Re: [whatwg/storage] Clarify storage infrastructure (#86)

@domenic commented on this pull request.



> +
+<h3 id=storage-units>Storage units</h3>
+
+<p>A <dfn>storage type</dfn> is "<code>storage</code>" or "<code>session-storage</code>".
+
+<p>A <dfn>storage key</dfn> is an <a for=/>origin</a>. [[HTML]]
+
+<p class=XXX>This is expected to change, see
+<a href="https://privacycg.github.io/storage-partitioning/">Client-Side Storage Partitioning</a>.
+
+<p>A <dfn id=site-storage-unit>storage unit</dfn> is the least granular unit of storage, other than
+the user agent. It holds a <dfn for="storage unit">map</dfn>, which is a <a for=/>map</a> of
+<a for=/>ASCII strings</a> to <a>abstract storage buckets</a>.
+
+<p>A <dfn>storage map</dfn> is a <a for=/>map</a> of <a>storage keys</a> to <a>storage units</a>. It
+is initially empty.

I find the maps here really, really confusing.

- One type name is just "map", owned by a storage unit.

- One type name is "storage map", owned by the user agent (but you have to go much further to find that) and a browsing session.

- One type name is just "map" again, owned by an abstract storage bucket.

- One type name is just "map" again, but its an Infra map this time, instead of a separate `<dfn>`. It's owned by an area.

- One type name is "storage proxy map". It seems this is owned by an area?

---

Suggestions:

- Give each distinct types a distinct name. E.g. maybe a storage unit holds a "bucket map"?
- Expand on the meanings of each type using informative prose. E.g. "A storage unit holds a bucket map, which is a map of ASCII strings representing bucket names to abstract storage buckets".
- Give the two "storage map" fields distinct names. E.g. "A user agent holds a persistent storage map, which is a storage map" + "A browsing session holds a session storage map, which is a storage map".
- Reconsider where concepts are defined. The "storage units" section has a lot of concept definitions that do not seem immediately connected to a storage unit.
  - This may necessitate using terms before they are defined. That's OK. In fact, defining the hierarchy top-to-bottom would be the most readable to me. E.g. if the first section was "storage maps" (containing the definitions for "storage key", "storage map", "user agent's storage map", and "browsing session's storage map"), then it would refer to the storage unit concept. I'd want to find out what that is, which I would very naturally do by reading on to the next section. Then that next section would reference "storage bucket", which I'd read on to the next section to learn about... etc.
  - The spec as a whole might benefit from a "Model" section that gives the whole thing from top to bottom. Similar to the hierarchy outlined in https://github.com/whatwg/storage/pull/86#issuecomment-623214780 (but with more detail).

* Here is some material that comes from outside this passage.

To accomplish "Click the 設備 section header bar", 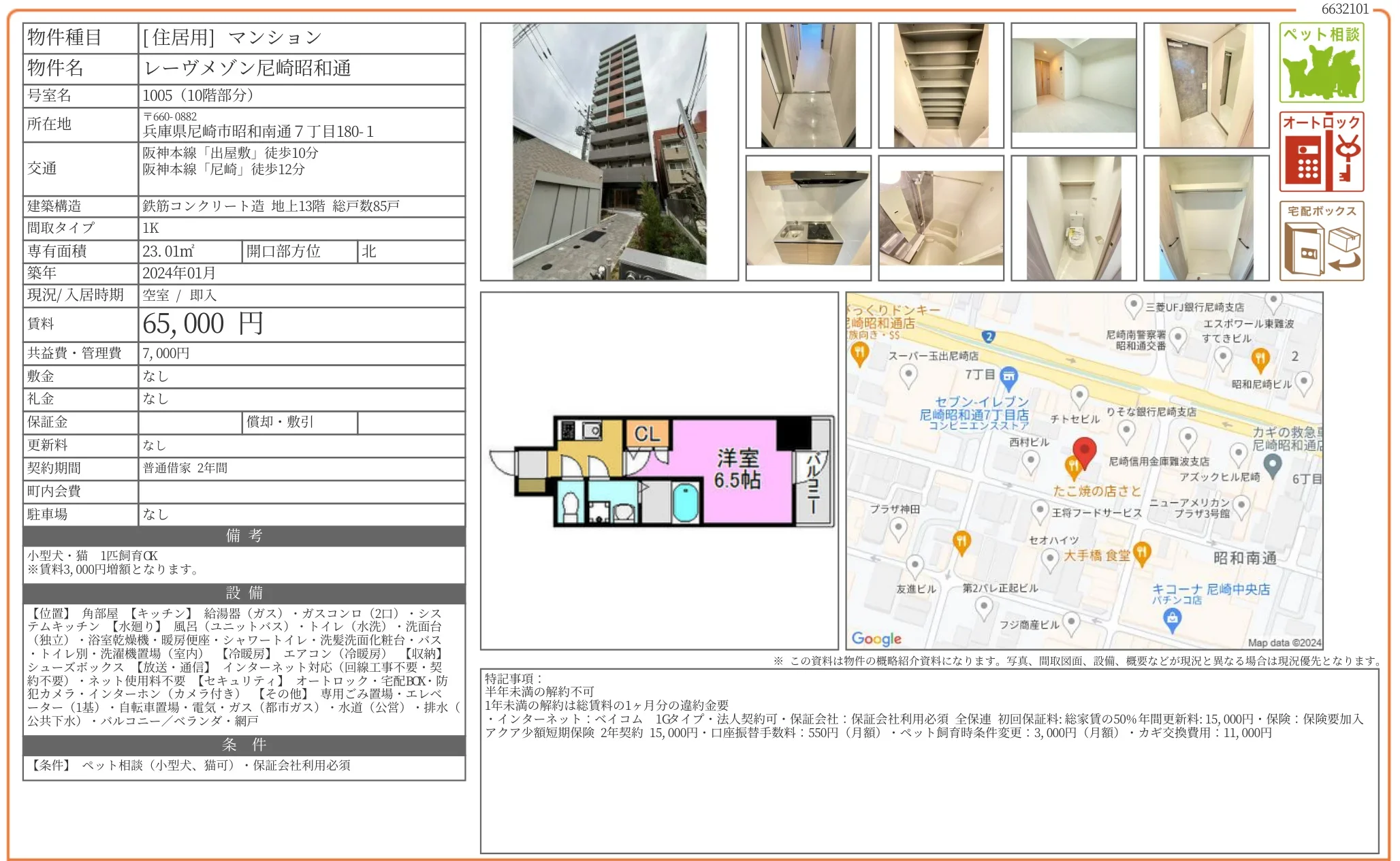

> -<p>This standard primarily concerns itself with <dfn export id=site-storage>storage</dfn>.
+<p>This standard primarily concerns itself with storage.
+
+
+<h3 id=storage-units>Storage units</h3>
+
+<p>A <dfn>storage type</dfn> is "<code>storage</code>" or "<code>session-storage</code>".
+
+<p>A <dfn>storage key</dfn> is an <a for=/>origin</a>. [[HTML]]
+
+<p class=XXX>This is expected to change, see
+<a href="https://privacycg.github.io/storage-partitioning/">Client-Side Storage Partitioning</a>.
+
+<p>A <dfn id=site-storage-unit>storage unit</dfn> is the least granular unit of storage, other than
+the user agent. It holds a <dfn for="storage unit">map</dfn>, which is a <a for=/>map</a> of
+<a for=/>ASCII strings</a> to <a>abstract storage buckets</a>.

Why ASCII?

Are these strings user-defined or UA-defined? Where do they come from in general?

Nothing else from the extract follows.